I’ve been hoping my thoughts will reach you. Across time and distance, I long for you to hear what I can never say. My tongue is swollen, glued to the roof of my mouth. My arm is cramped and my fingers numb. I’ve been writing this down for far too long.

And the more I keep writing, the more I’m convinced these words will make history. You’ll find them several humanities from now, swallowed up by a cave. Loose-leaf will be the new lambskin. My mindless ramblings will be the new torah.

My audience is faceless. I’ll never know who they really are. I’m the modern day prophet, speaking from a burning bush. I’ll make the laws and I’ll set the clock. This is my firm and guiding hand.
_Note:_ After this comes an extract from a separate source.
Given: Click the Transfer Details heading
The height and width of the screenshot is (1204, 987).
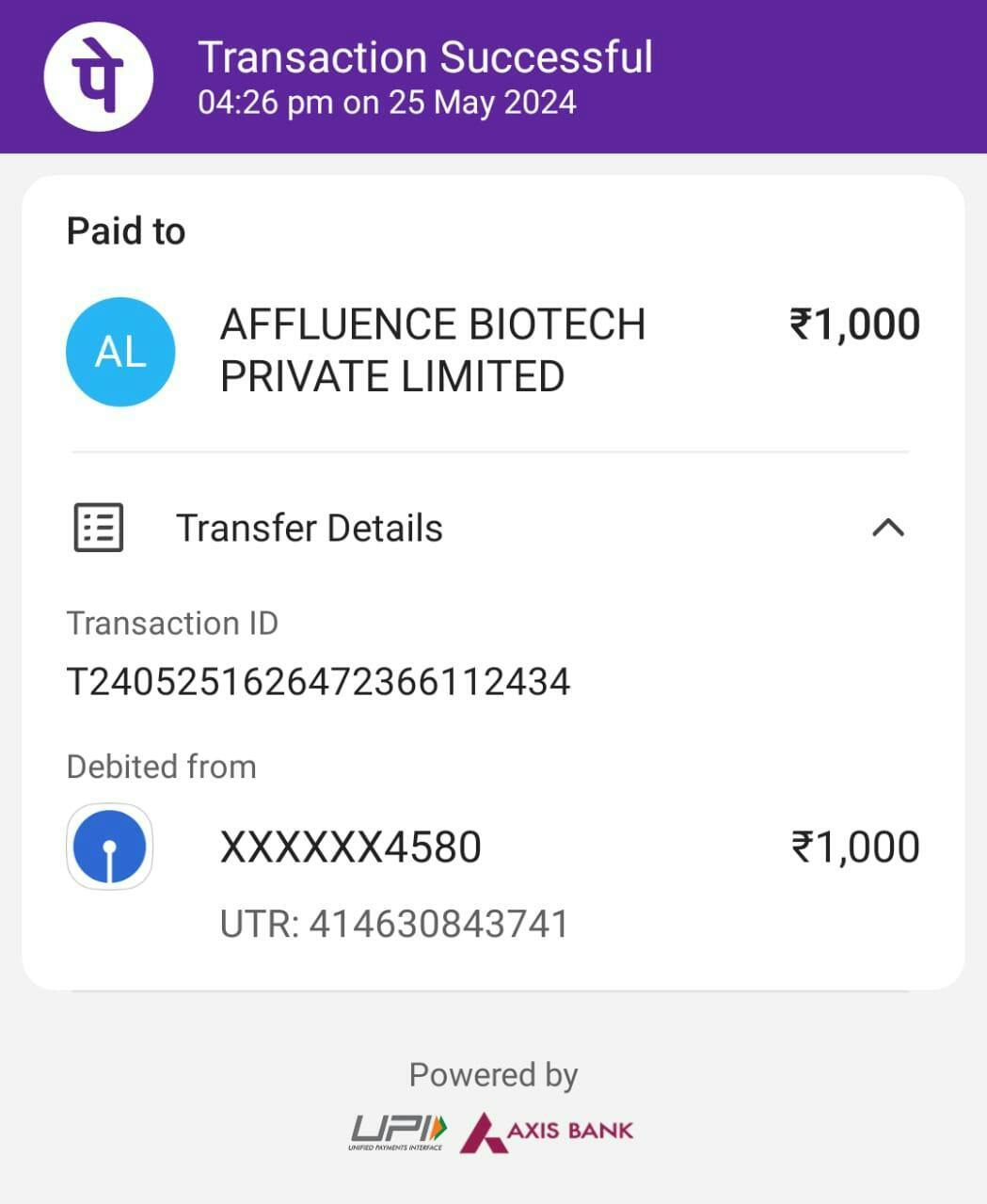Looking at the screenshot, I should tap(309, 529).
My fingertips prove my guilt even as my hand keeps lying.

We’re still trying to make sense. The pieces won’t fit, so we’ll use Xacto knives and superglue to hold it together. This isn’t going to answer any of your questions. It’s designed to make you ask for more.

So give up. Go home. This won’t be over soon. We’re spinning and spinning and spinning. Is it any wonder why we haven’t yet grown dizzy? My pen will run dry long before the fog clears. Can there be any hope for the hopeless?

JUST STOP. Stop breathing, stop thinking. Don’t sleep. Hear me, but please don’t listen to a word I say. This is naught but the idle ramblings of a girl pretending to be God.